Ce n’est pas parce qu’un film est considéré comme un classique qu’il faut aveuglément croire cet adoubement collectif au rang de chef-d’œuvre intemporel. Afin de résister réellement à l’épreuve du temps, chaque film célébré de la sorte devrait garder intact son lien avec le public au fil des années. Quoi de mieux à faire donc en plein creux de l’été, que de revisiter ce long-métrage marquant de l’après-guerre, grâce aux festivités autour du centenaire du studio l’ayant produit ?

Et quel soulagement de constater que Le Trésor de la Sierra Madre se montre toujours à la hauteur de sa réputation, à savoir d’être un divertissement de haut vol, doublé de quelques considérations philosophiques qui n’ont rien perdu de leur valeur en près de quatre-vingts ans ! L’une des pièces maîtresses de l’illustre carrière de John Huston se distingue en effet par sa capacité à anoblir une aventure des plus spectaculaires à travers un fond moral, qui ne se laisse à aucun moment rabaisser au niveau nauséabond du sermon édifiant.

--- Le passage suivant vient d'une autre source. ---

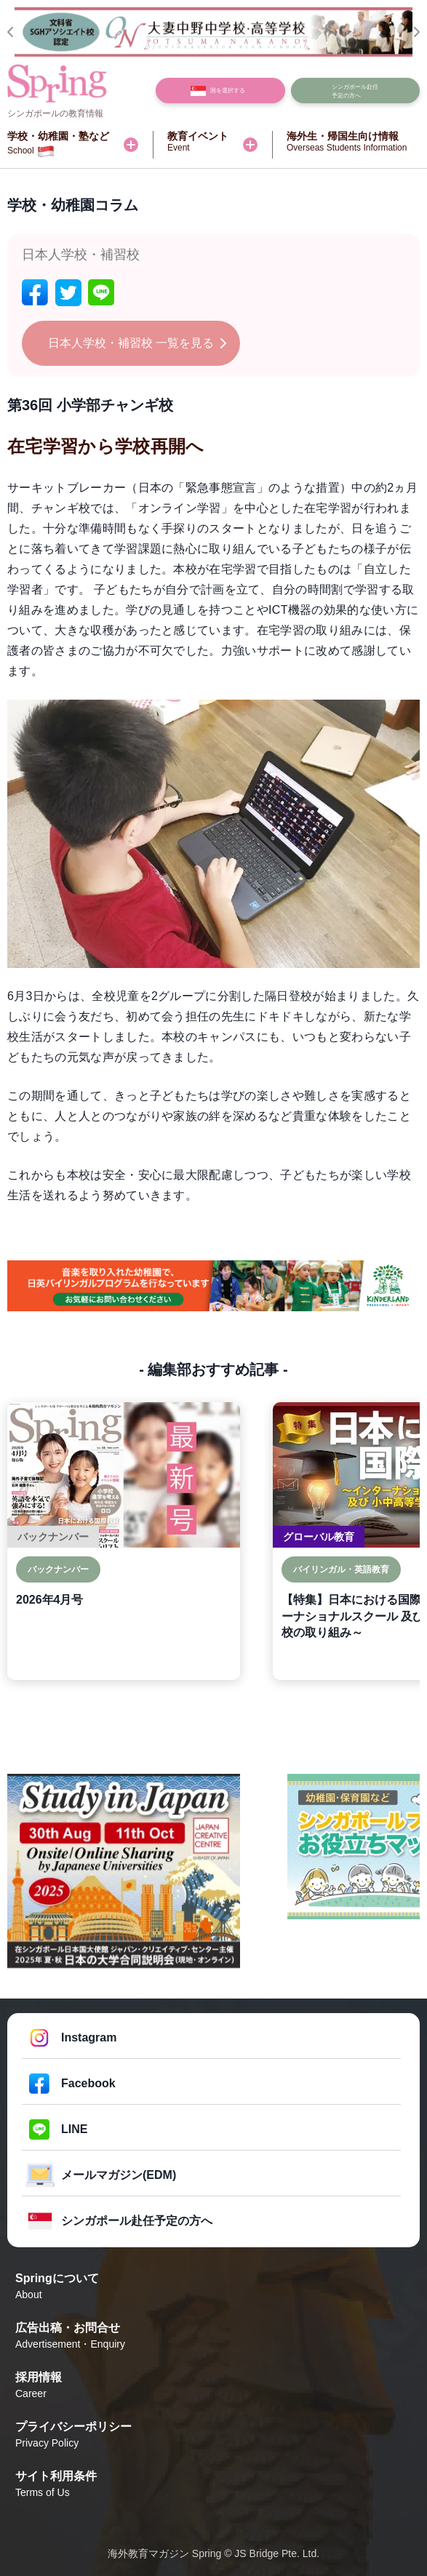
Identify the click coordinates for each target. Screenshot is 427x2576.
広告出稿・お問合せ (213, 2336)
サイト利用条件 (213, 2485)
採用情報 (213, 2386)
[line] (101, 292)
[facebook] (35, 292)
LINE (74, 2129)
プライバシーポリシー (213, 2435)
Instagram (88, 2037)
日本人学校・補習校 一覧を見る (131, 343)
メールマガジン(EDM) (118, 2175)
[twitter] (68, 292)
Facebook (88, 2083)
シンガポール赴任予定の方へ (136, 2221)
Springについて (213, 2287)
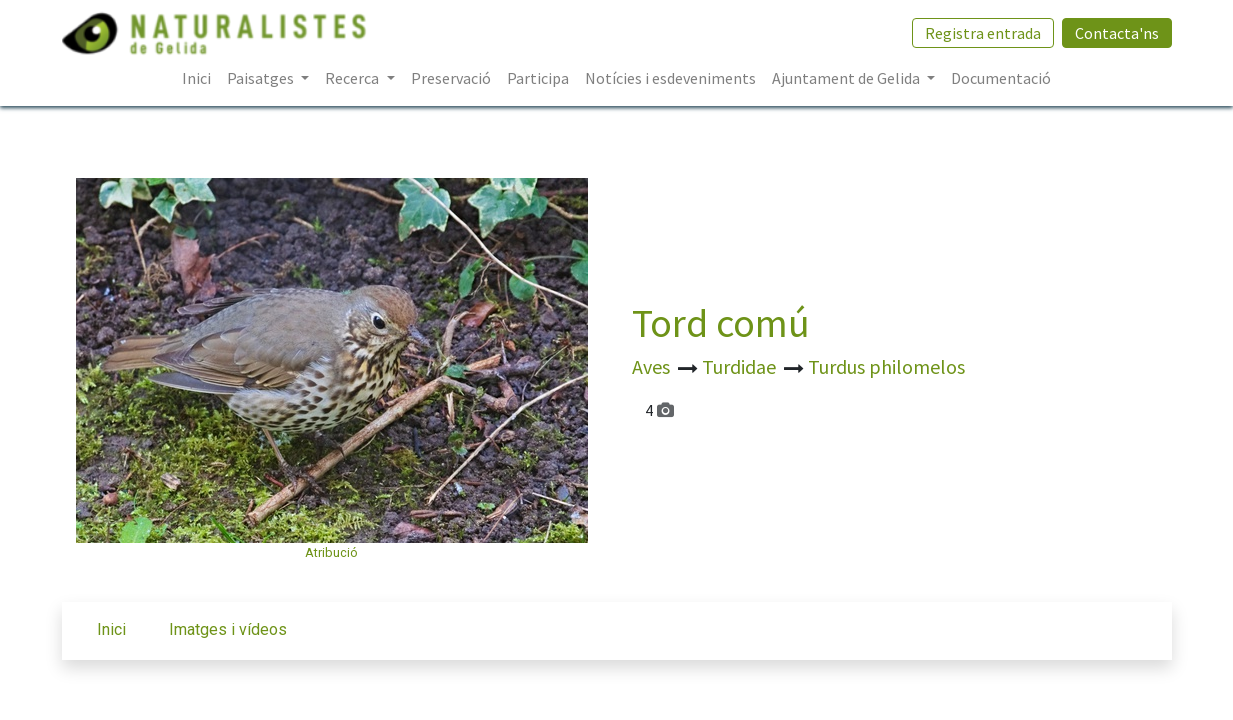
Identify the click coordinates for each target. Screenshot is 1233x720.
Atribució (331, 552)
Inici (111, 629)
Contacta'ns (1117, 33)
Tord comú (721, 323)
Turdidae (741, 366)
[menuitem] (196, 78)
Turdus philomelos (886, 366)
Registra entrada (983, 33)
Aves (653, 366)
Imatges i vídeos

Car le personnage principal que Humphrey Bogart y interprète si brillamment est tout sauf un héros au sens convenu du terme. Ainsi, l’intrigue a beau se dérouler au milieu des années 1920, toute la désillusion très répandue après la guerre s’y manifeste, notamment par le regain en force d’un état d’esprit égoïste, voire nihiliste. L’appât du gain sous sa forme la plus crue aura alors le dernier mot du bel effort collectif, qui aurait pu permettre au groupe de trois chercheurs d’or de s’en sortir une fois pour toutes.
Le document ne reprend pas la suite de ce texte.